川崎の地名

「ニケ領用水」四百年—-「新川堀」栄枯④

2010年8月31日

○金ぴか道路「新川通」
「新川通」は、既に大正時代できていた「鋼管通」とつながり,どちらも
日本鋼管への通勤を主目的とする,川崎で最初の“産業道路”であり,川
崎最初の「コンクリート道路」だった。 (新川通竣工と同じころ「国道新
東海道」ができたのだが)。
○「新川堀」は「下水道」になった
それまでの「新川堀」は、その「新川通」の“下水道”となり,周辺のど
ぶ川の水を集めて流れた。そのどぶ川は川崎の各町にあり,晴れの日には
は道の側にある淀んだ「どぶ」でしかなかったが,雨の日には轟音をあげる
奔流なって,下水道となった新川堀に流入した。そして・・・ 。
○「新川通」と「下水道」が’町’をつくった
湿地や田んぼが多かった川崎駅から臨海までの地域が, 「新川通」と「新
川堀下水道」の建設によって変貌した。新道を中心とした地域が湿地から
住宅地になった。
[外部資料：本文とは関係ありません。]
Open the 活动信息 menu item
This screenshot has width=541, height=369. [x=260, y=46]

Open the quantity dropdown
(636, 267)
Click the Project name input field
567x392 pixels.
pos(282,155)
川崎駅から四ツ角まで,川崎で1番長い商店街がきた。
これは急増した臨海部工場の労働者・住民の需要に応えるものだった。
○縁日(夜店)も映画館も教会もある“昭和モダン”の町が
月に1度,現在の大島1丁目から四ツ角まで新川通に「縁日(夜店)」が
開かれた。並ぶ夜店は数十。これも川崎ではお祭り以外では珍しい賑わい
だった。映画館もできていった。何故か,キリスト教の教会も多かった。
まさに“昭和モダン”の華が,昭和初期の新川通に開いたのだった。